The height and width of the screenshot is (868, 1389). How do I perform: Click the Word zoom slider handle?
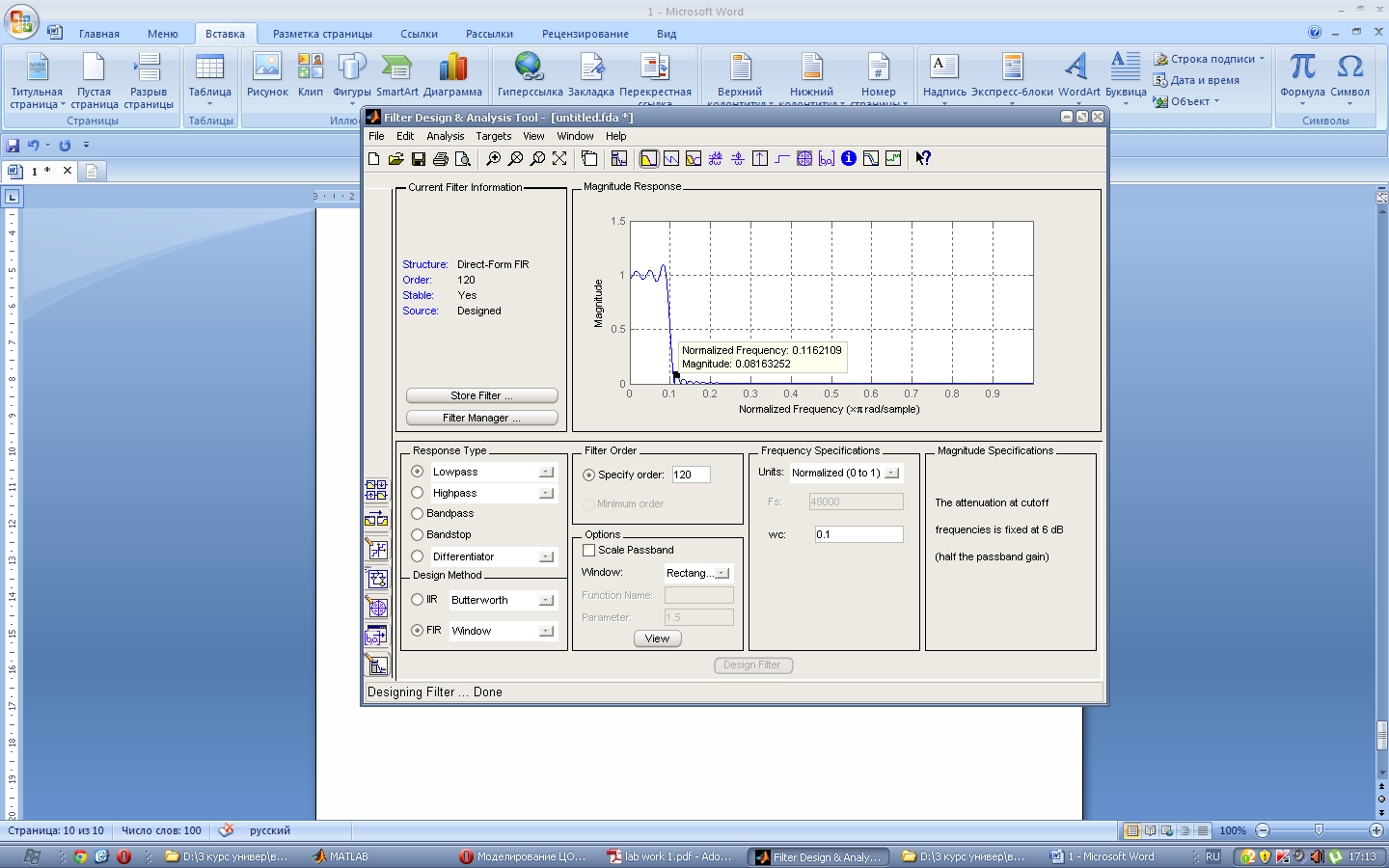pyautogui.click(x=1319, y=830)
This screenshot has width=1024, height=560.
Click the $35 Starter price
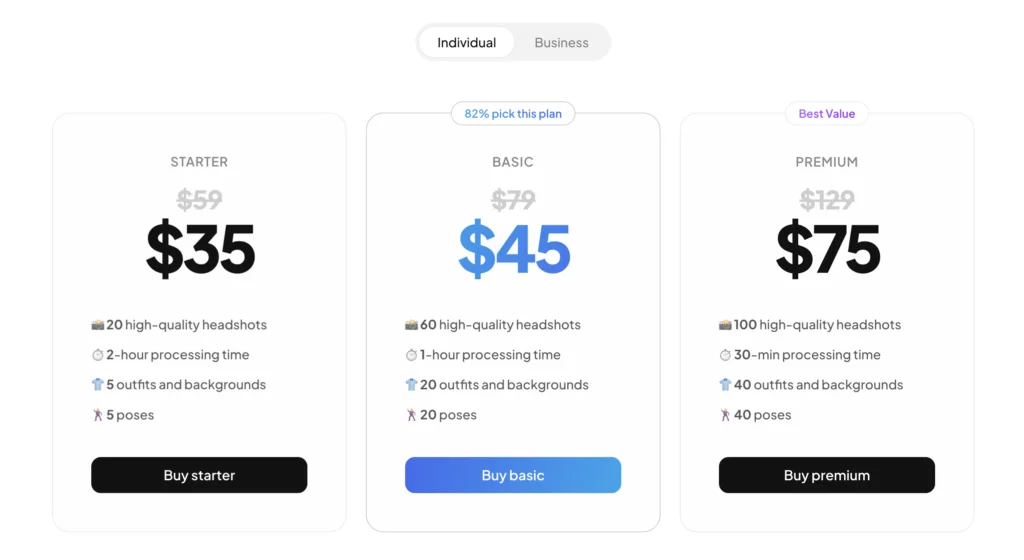click(x=200, y=250)
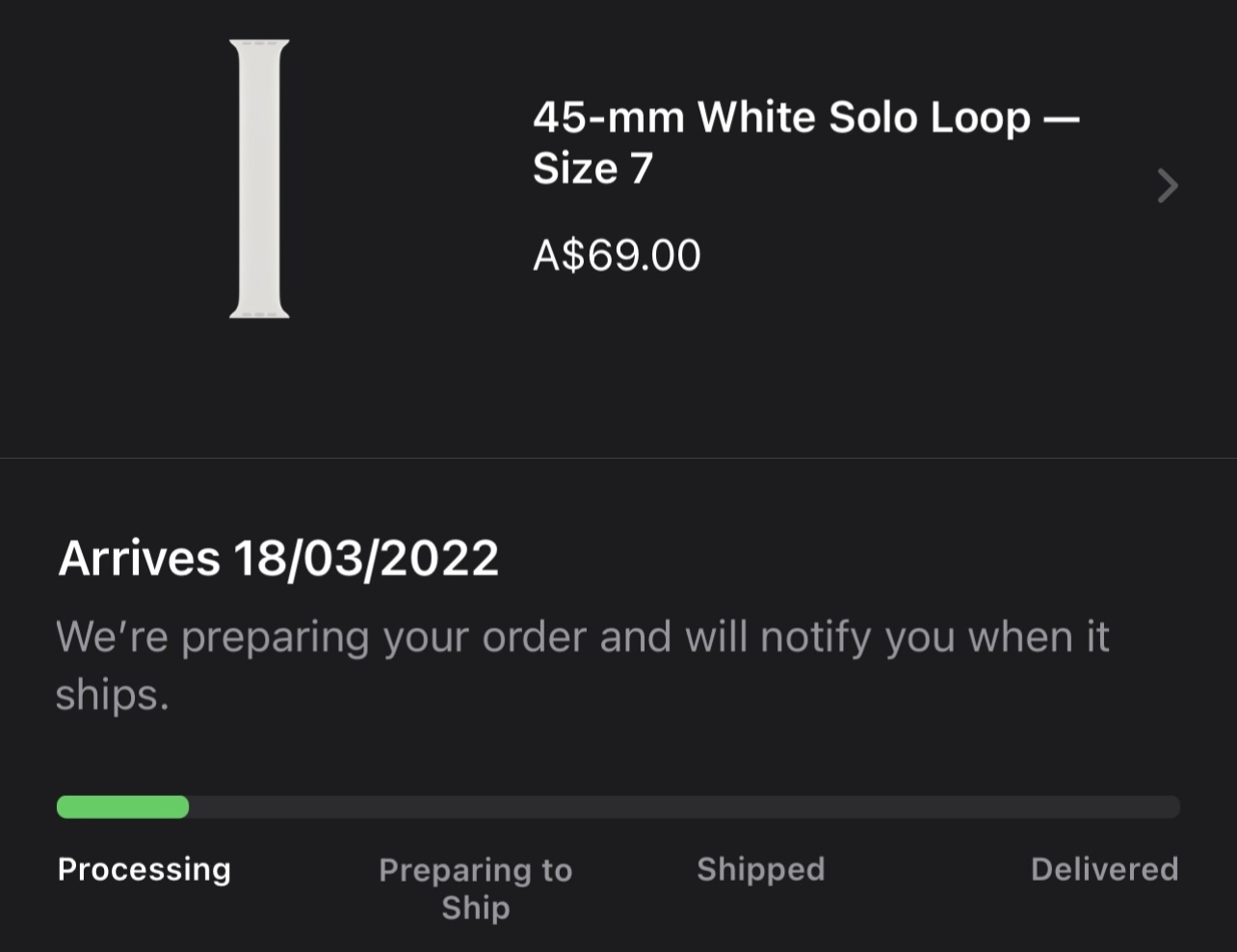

----

• [PROBLEM TO WORK ON]
With the pictures removed, return the data above word for word.

• [SOLUTION TO THIS TASK]
The height and width of the screenshot is (868, 1389). How do I perform: Click the Word zoom slider handle?
pyautogui.click(x=1319, y=830)
This screenshot has width=1024, height=560.
Click the $35 Starter price
click(x=200, y=250)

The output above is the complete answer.